UN urges countries to protect people on move during COVID-19

United Nations: UN Secretary-General Antonio Guterres asked for protection of people on the move in face of COVID-19.

In a video message for the launch of a policy brief on the impact of coronavirus on people on the move, Guterres asked countries to develop a new mindset on human mobility, Xinhua news agency reported.

“The COVID-19 crisis is an opportunity to re-imagine human mobility. Four core understandings must guide the way,” he said.

First, exclusion is costly and inclusion pays.

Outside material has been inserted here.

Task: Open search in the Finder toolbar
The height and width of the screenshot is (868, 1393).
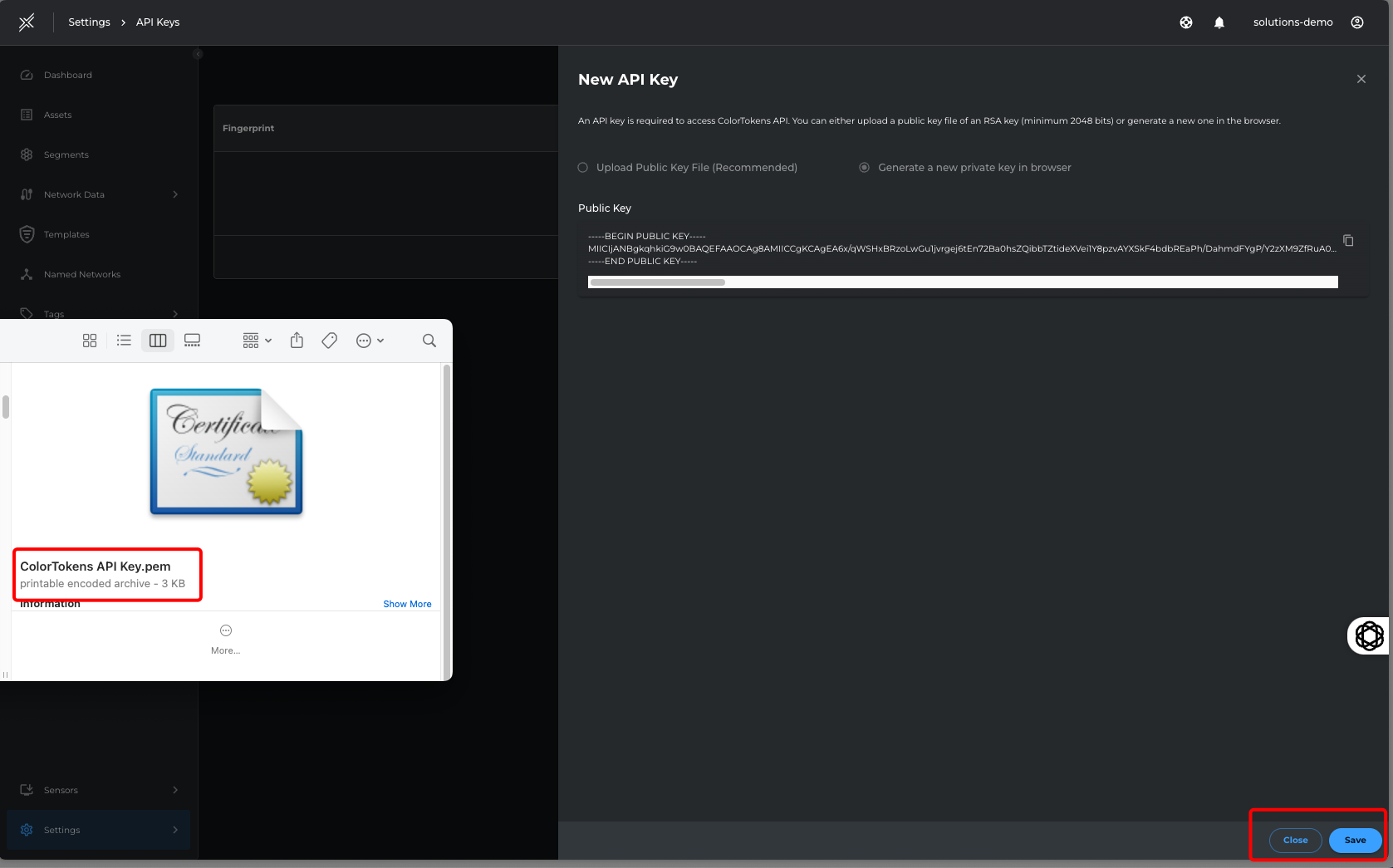Action: click(x=429, y=341)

An inclusive public health and socio-economic response will help suppress the virus, restart the economies and advance the Sustainable Development Goals, said Guterres.

Second, human dignity must be upheld in face of the pandemic. Lessons should be learned from the handful of countries that have shown how to implement travel restrictions and border controls while fully respecting human rights and international refugee protection principles, he said.

Third, no one is safe until everyone is safe. Diagnostics, treatment and vaccines must be accessible to all, said the UN chief.

Fourth, people on the move are part of the solution, he noted. “Let us remove unwarranted barriers, explore models to regularize pathways for migrants and reduce transaction costs for remittances.”

Guterres expressed gratitude to countries, especially developing countries, that have opened their borders and hearts to refugees and migrants, despite their own social, economic and health challenges.

People on the move face a protection crisis as more than 150 countries have imposed border restrictions to contain the spread of the virus. At least 99 states make no exception for people seeking asylum from persecution. At the same time, fear of COVID-19 has led to skyrocketing xenophobia, racism and stigmatization, he said.